## Exercise input
______________________________

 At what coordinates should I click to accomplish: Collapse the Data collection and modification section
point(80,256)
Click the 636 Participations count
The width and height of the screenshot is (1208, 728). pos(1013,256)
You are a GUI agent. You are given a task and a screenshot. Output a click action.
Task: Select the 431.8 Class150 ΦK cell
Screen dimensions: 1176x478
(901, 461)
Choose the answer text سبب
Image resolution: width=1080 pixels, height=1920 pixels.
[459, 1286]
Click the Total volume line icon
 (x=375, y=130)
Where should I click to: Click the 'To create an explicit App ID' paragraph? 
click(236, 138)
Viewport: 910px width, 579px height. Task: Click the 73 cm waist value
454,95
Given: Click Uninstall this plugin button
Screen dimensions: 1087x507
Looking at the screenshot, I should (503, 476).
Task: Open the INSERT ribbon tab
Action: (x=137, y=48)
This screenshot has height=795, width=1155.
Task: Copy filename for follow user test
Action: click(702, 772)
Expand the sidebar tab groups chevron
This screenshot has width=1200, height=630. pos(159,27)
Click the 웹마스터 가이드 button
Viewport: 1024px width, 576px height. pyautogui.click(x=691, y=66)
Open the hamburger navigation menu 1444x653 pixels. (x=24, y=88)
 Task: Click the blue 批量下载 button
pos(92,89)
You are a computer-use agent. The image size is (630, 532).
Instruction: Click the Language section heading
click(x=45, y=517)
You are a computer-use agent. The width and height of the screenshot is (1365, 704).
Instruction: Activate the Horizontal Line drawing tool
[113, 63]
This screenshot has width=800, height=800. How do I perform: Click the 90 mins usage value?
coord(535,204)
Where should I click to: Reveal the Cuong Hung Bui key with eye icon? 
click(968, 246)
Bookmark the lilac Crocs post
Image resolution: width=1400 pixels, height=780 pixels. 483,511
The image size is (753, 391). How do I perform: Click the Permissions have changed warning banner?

______________________________

## Exercise details
Copy the listing word for word.

## Exercise answer
 At what coordinates should I click to accomplish: Collapse the Data collection and modification section
point(80,256)
Click the 636 Participations count
The width and height of the screenshot is (1208, 728). pos(1013,256)
You are a GUI agent. You are given a task and a screenshot. Output a click action.
Task: Select the 431.8 Class150 ΦK cell
Screen dimensions: 1176x478
(901, 461)
Choose the answer text سبب
Image resolution: width=1080 pixels, height=1920 pixels.
[459, 1286]
Click the Total volume line icon
 (x=375, y=130)
Where should I click to: Click the 'To create an explicit App ID' paragraph? 
click(236, 138)
Viewport: 910px width, 579px height. Task: Click the 73 cm waist value
454,95
Given: Click Uninstall this plugin button
Screen dimensions: 1087x507
Looking at the screenshot, I should (503, 476).
Task: Open the INSERT ribbon tab
Action: (x=137, y=48)
This screenshot has height=795, width=1155.
Task: Copy filename for follow user test
Action: click(702, 772)
Expand the sidebar tab groups chevron
This screenshot has width=1200, height=630. pos(159,27)
Click the 웹마스터 가이드 button
Viewport: 1024px width, 576px height. pyautogui.click(x=691, y=66)
Open the hamburger navigation menu 1444x653 pixels. (x=24, y=88)
 Task: Click the blue 批量下载 button
pos(92,89)
You are a computer-use agent. The image size is (630, 532).
Instruction: Click the Language section heading
click(x=45, y=517)
You are a computer-use agent. The width and height of the screenshot is (1365, 704).
Instruction: Activate the Horizontal Line drawing tool
[113, 63]
This screenshot has width=800, height=800. How do I perform: Click the 90 mins usage value?
coord(535,204)
Where should I click to: Reveal the Cuong Hung Bui key with eye icon? 
click(968, 246)
Bookmark the lilac Crocs post
Image resolution: width=1400 pixels, height=780 pixels. 483,511
The image size is (753, 391). How do I perform: Click the Permissions have changed warning banner?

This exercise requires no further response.